_Défis_
- A) Répondez à ces questions sur le bloc de texte :
(i) À quelle date le message a-t-il été publié ?
(ii) Dans quel pays a eu lieu le tragique événement ?
(iii) À qui Lefevere dit-il avoir aussi envoyé un message personnel ?
- B) Dans les enregistrements, recopiez mot pour mot les lignes en partant de celle qui contient « Given: Click the $45 price text » et en allant jusqu'à celle qui contient « At what coordinates », sans y inclure les images.

_Bloc de texte_
——————
- 17 juin 2023, 14:44
#3592051
La chronique hebdo de P. Lefevere, consacrée comme vous vous en doutez à 100% au tragique événement en Suisse:
"J’ai envoyé aujourd’hui un message à mes coureurs en Suisse. Littéralement : les gars, je me sens triste de ce qui s’est passé. Cela me fait revenir à ce que nous avons ressenti avec Fabio et Remco. Quelle que soit la décision que vous preniez – courir ou pas – je suis derrière vous. J’ai aussi envoyé un message personnel à Evenepoel.
——————
_Données de l'exercice_
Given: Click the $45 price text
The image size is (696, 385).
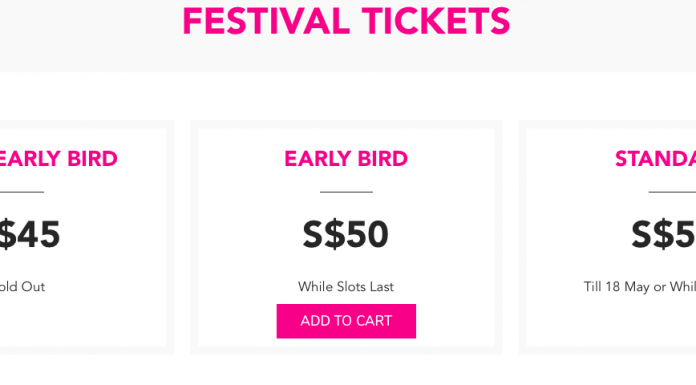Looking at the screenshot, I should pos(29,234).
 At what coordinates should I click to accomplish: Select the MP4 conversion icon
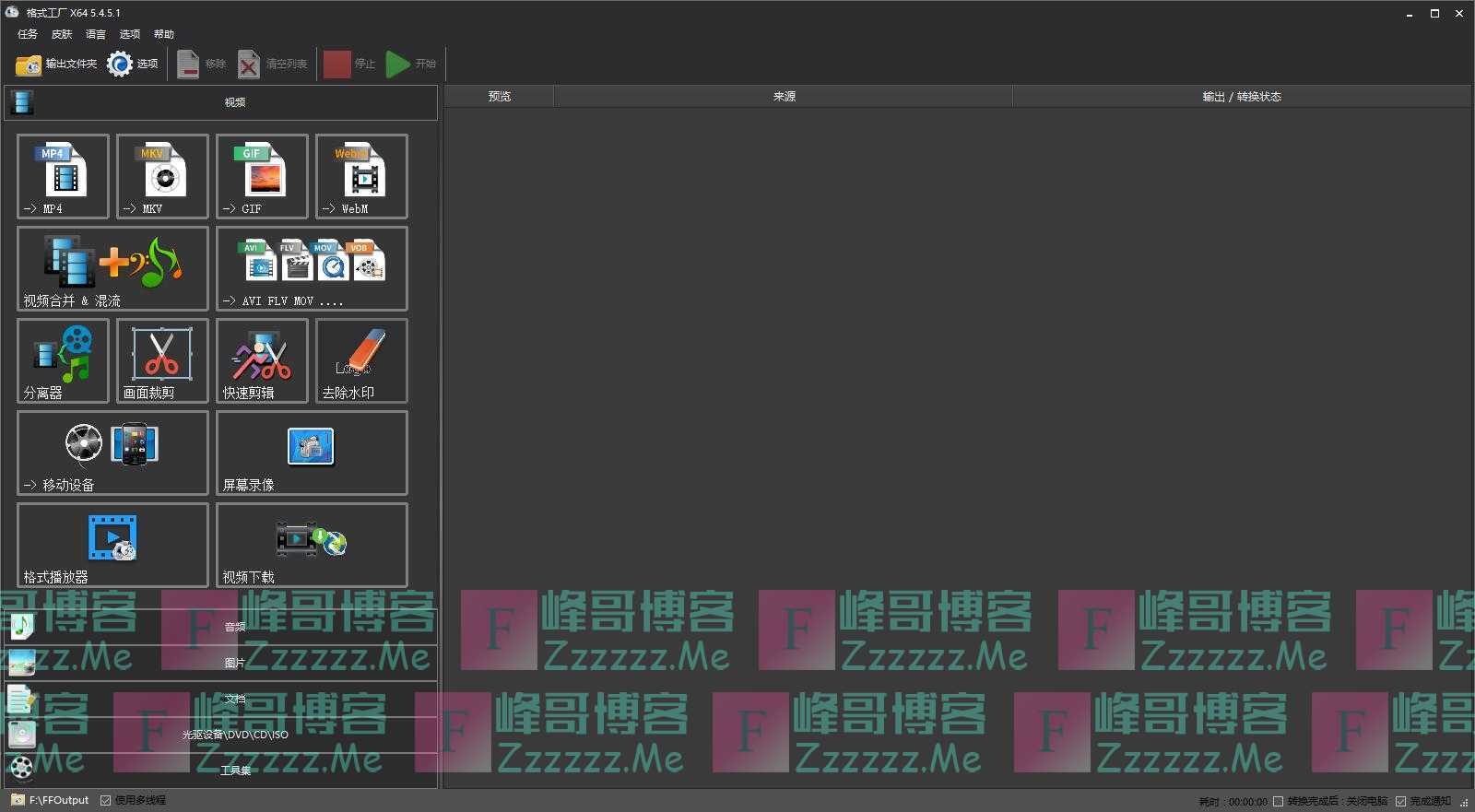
——————
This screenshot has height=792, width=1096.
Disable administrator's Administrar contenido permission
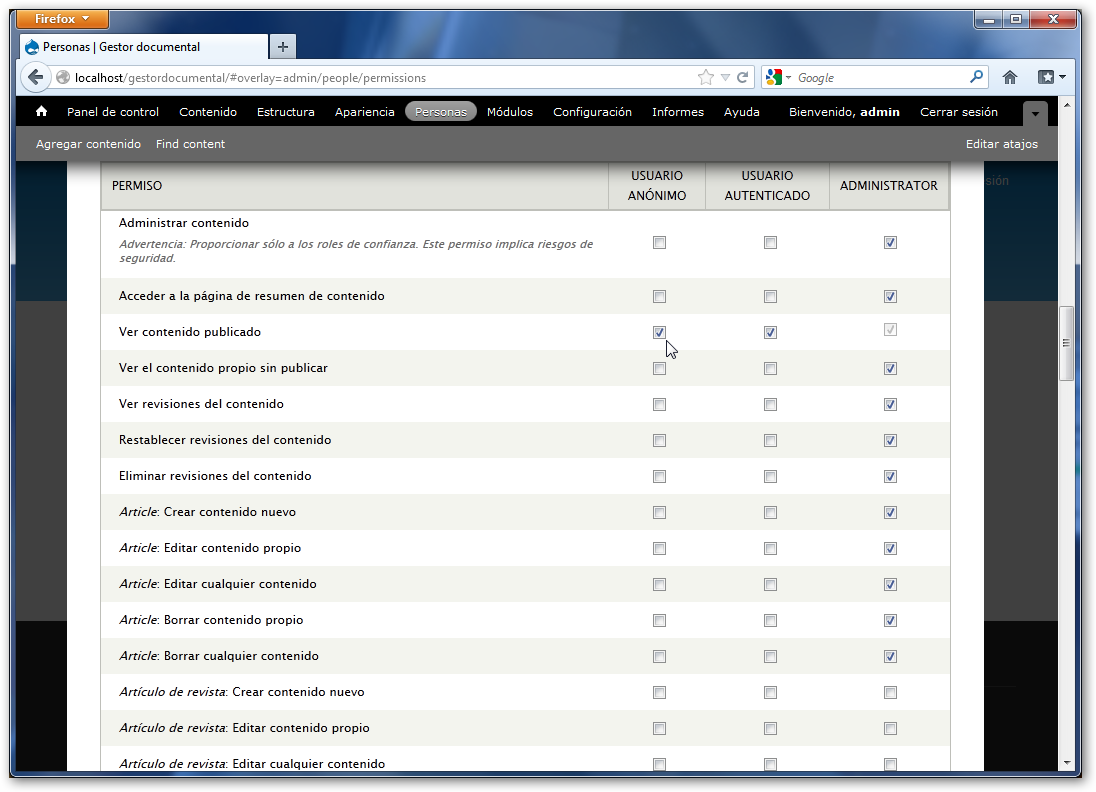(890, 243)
——————
_Réponses aux tâches_
- A)
(i) Le 17 juin 2023.
(ii) En Suisse.
(iii) À Evenepoel.

- B)
Given: Click the $45 price text
The image size is (696, 385).
Looking at the screenshot, I should pos(29,234).
 At what coordinates should I click to accomplish: Select the MP4 conversion icon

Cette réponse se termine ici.